Não cabe a ti apenas o proveito
desse arcabouço de civilização,
porém precisas levar avante o archote;
mais que dever, é teu este direito
de acrescentar à antiquíssima missão
e para outra geração deixar teu dote.
CRIANÇA III
A minha parte eu fiz, deixei escritos
os mil conselhos que deves entender;
se algum de vós se dispuser a ler,
não me perdi nos versos circunscritos,
porém espero que meus ideais benditos
sejam por ti conduzidos a crescer,
que ames a arte e a possas merecer,
qual defensor contra ideólogos aflitos.
E que a ciência por ti possa progredir,
para que nutra com real veracidade
melhor as gentes que nos dias passados;
que pela história te deixes influir,
em gratidão pela arcaica humanidade
que te legou sua cultura e seus cuidados.
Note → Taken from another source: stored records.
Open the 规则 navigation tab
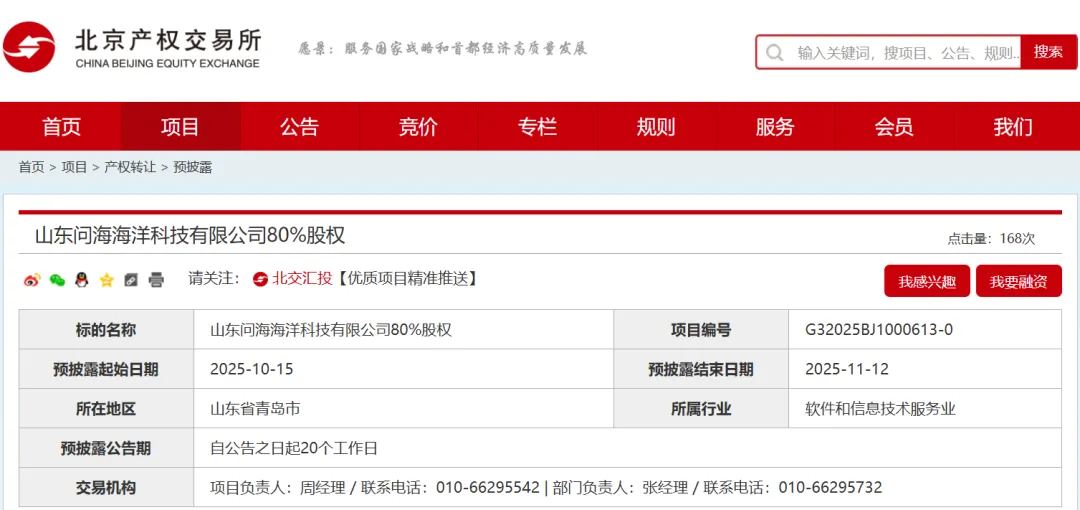The image size is (1080, 510). [x=656, y=127]
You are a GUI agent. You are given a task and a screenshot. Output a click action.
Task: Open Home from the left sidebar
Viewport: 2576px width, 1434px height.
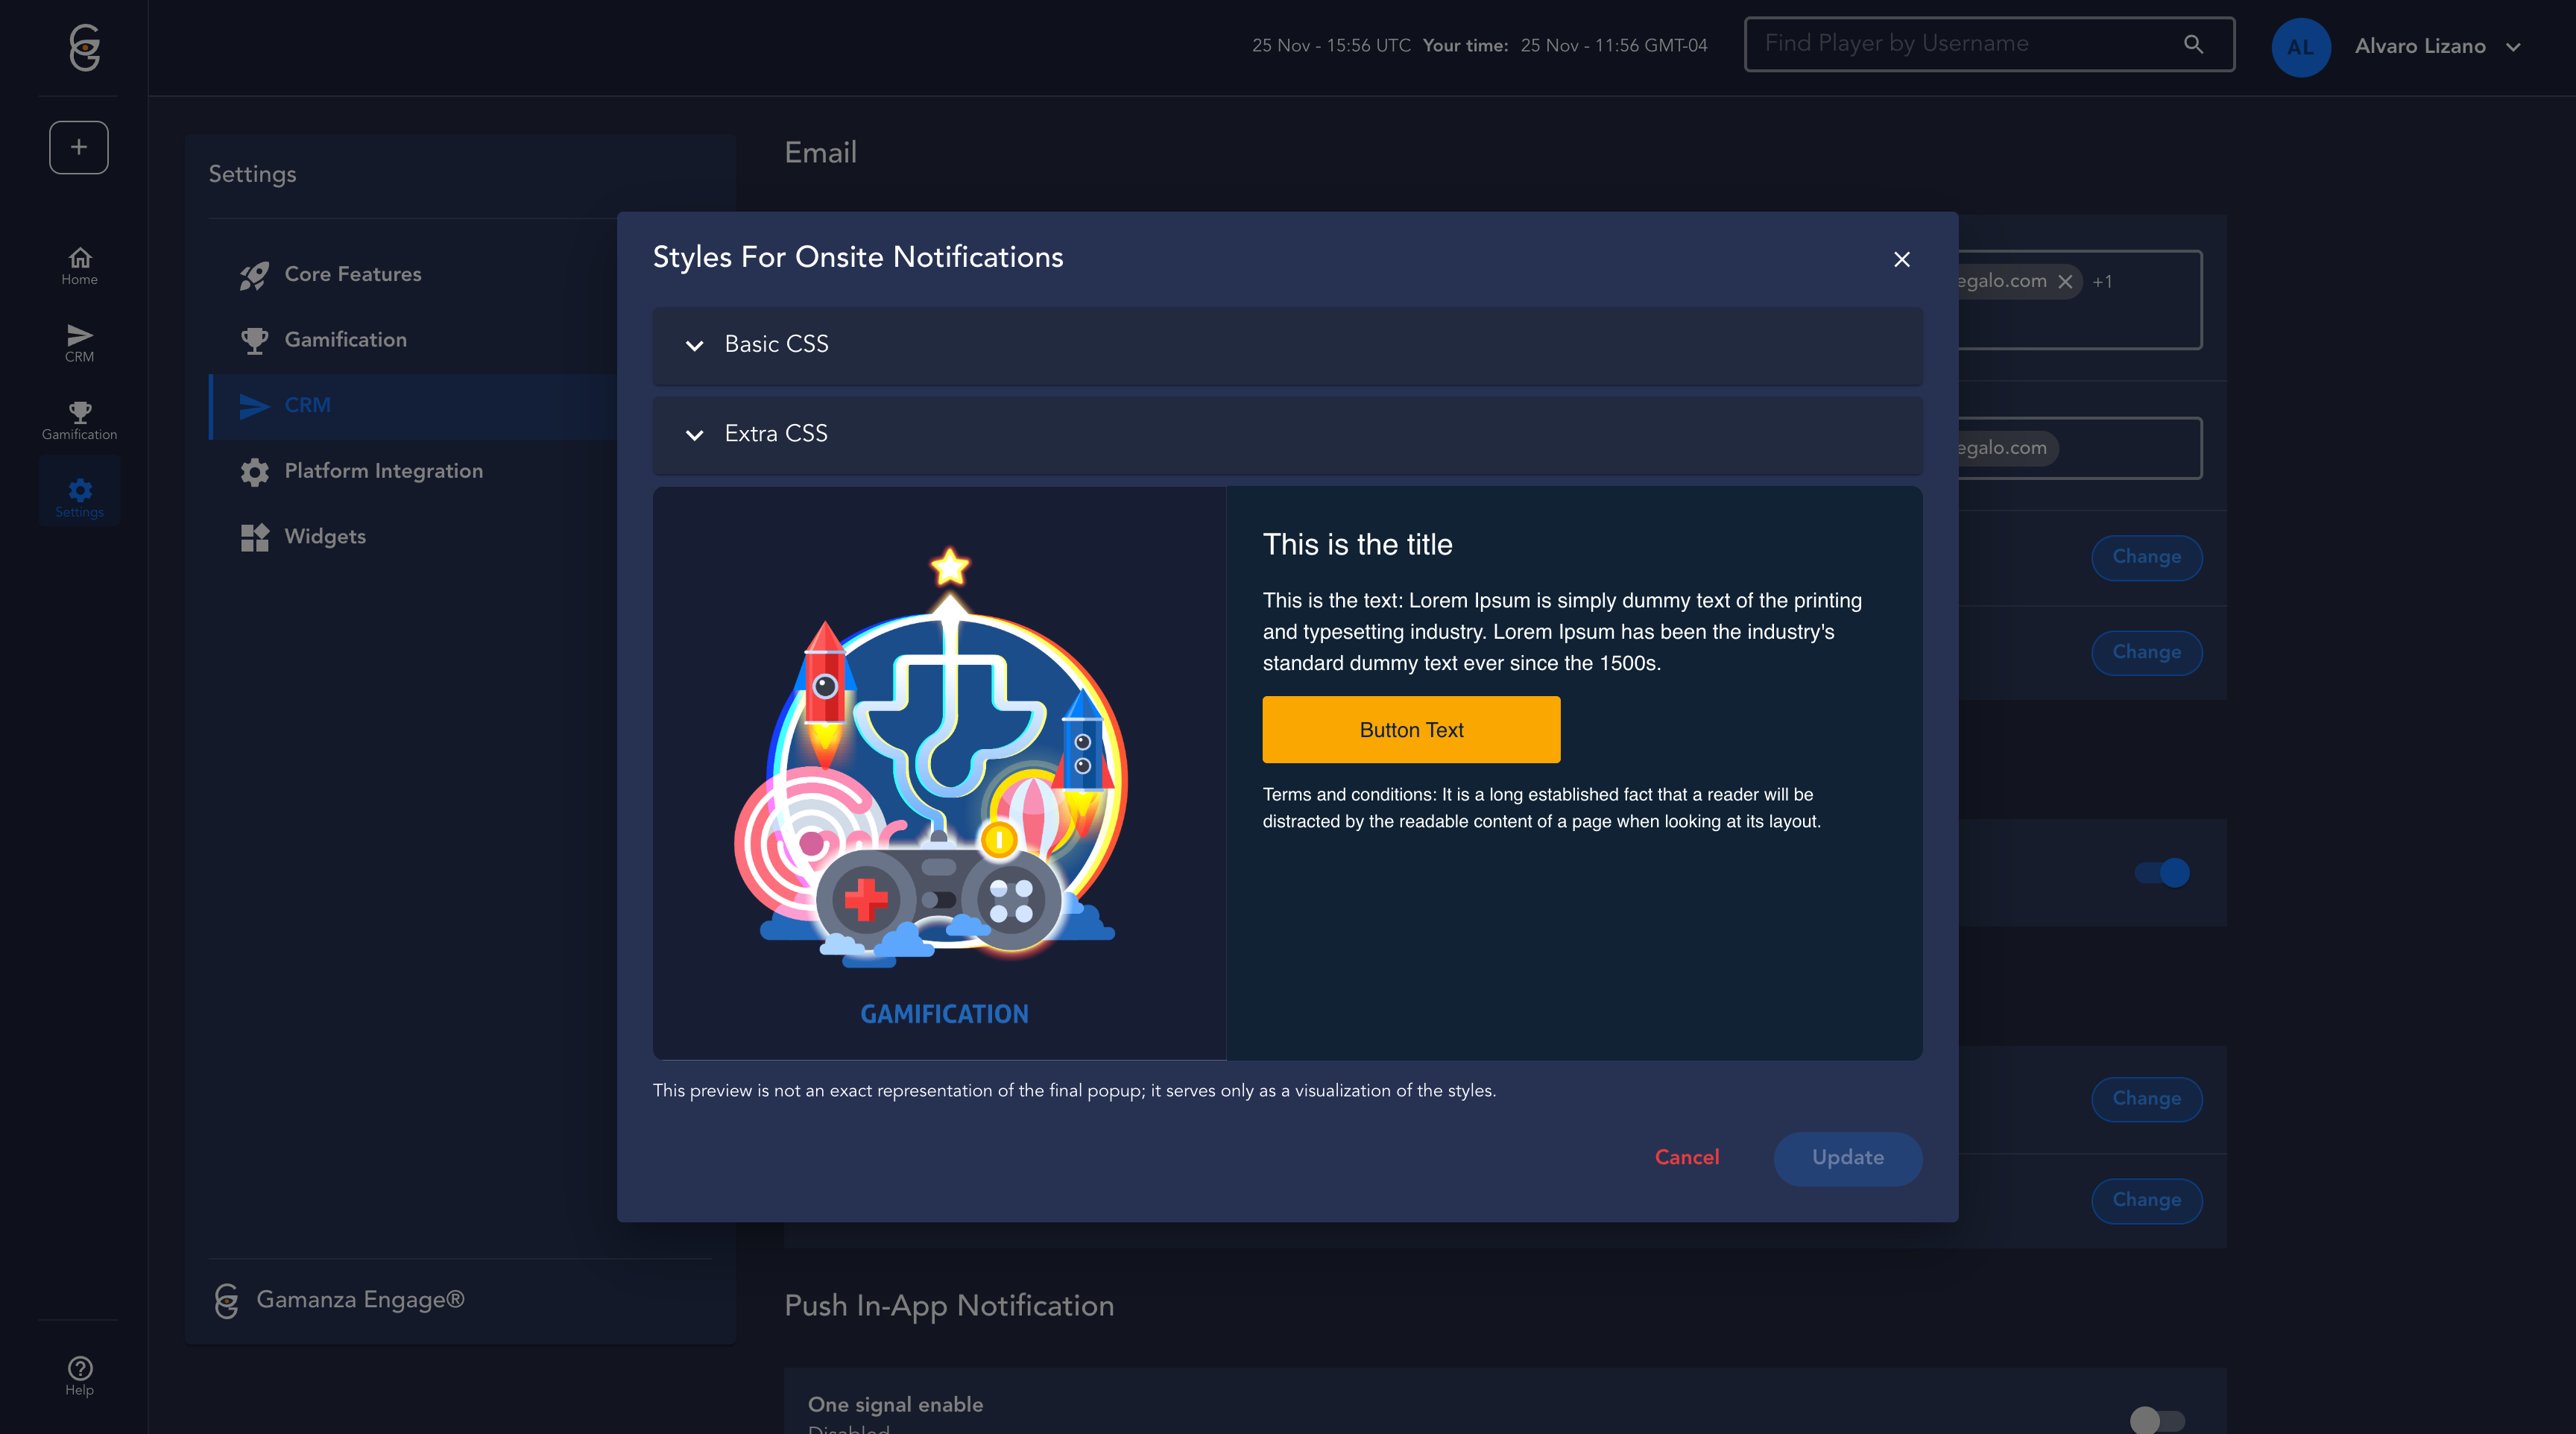click(79, 266)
ARQUEÓLOGOS I – 4 JUNHO 2019
Quando Schliemann descerrou a antiga Troia,
pelas obras de Homero obcecado,
não foi buscá-la no ponto acostumado
por tradição, sem prova em que se apoia,
mas encontrou tal literária joia
em um lugar bem diverso do afamado
e bem depressa viu seu sonho confirmado
nessa colina faminta igual jiboia,
que devorara já sete cidades,
após destruição reconstruídas,
que a humanidade tende a retornar
aos lugares em que tais comunidades
se ergueram em alturas protegidas
e sobre as cinzas novamente se assentar.
ARQUEÓLOGOS II
Na verdade, essas cidades eram mais:
os arqueólogos posteriores descobriram
vinte e tantos estratos, quando abriram
escavações com modernos materiais.
De Schliemann enganos foram naturais,
de Troia o ponto seus olhos distinguiram,
mas em um estrato errôneo então a viram,
em que um tesouro de obras perenais
achou, enfim... Ali chamou somente Helena,
a sua esposa de romântico escolher,
para ajudá-lo esse tesouro a recolher,
cujo transporte para a europeia cena
foi bem difícil, bem mais um contrabando,
pois ouro e joias eles iam transportando!...
ARQUEÓLOGOS III
Algum repórter viu a máscara de ouro,
funéreos traços de algum rei que não lembrou
e de Agamemnon, por capricho, a apelidou,
uma tolice para seu total desdouro,
que o rei heleno voltou com seu tesouro
e Clitemnestra, sua esposa, o assassinou;
de Príamo o cofre nunca se encontrou,
Troia inteira destruída em mau agouro...
Mas a obra de Schliemann foi real:
foi o veraz precursor da arqueologia;
antes dele, só de Pompeia se sabia
e foi seguido por cortejo triunfal,
que de Nínive e Babilônia e até Babel
localizaram os templos e o quartel.
ARQUEÓLOGOS IV
Depois Cnossos, com o Labirinto arcano
(do Minotauro os ossos não se acharam),
porém Micenas e Tirinto se encontraram
graças ao esforço do Schliemann soberano
e mesmo em Roma os vestígios do Romano
Império sob Mussolini se escavaram
e nas Américas cem templos desfraldaram
das lianas das florestas sem mais dano.
Mas não se levam mais estátuas aos museus;
hoje a tendência é mais restauração
e demonstrar como a gente ali vivia,
porque, afinal, antepassados foram teus,
muito mais que os Faraós da tradição,
cujas pirâmides qualquer um contemplaria.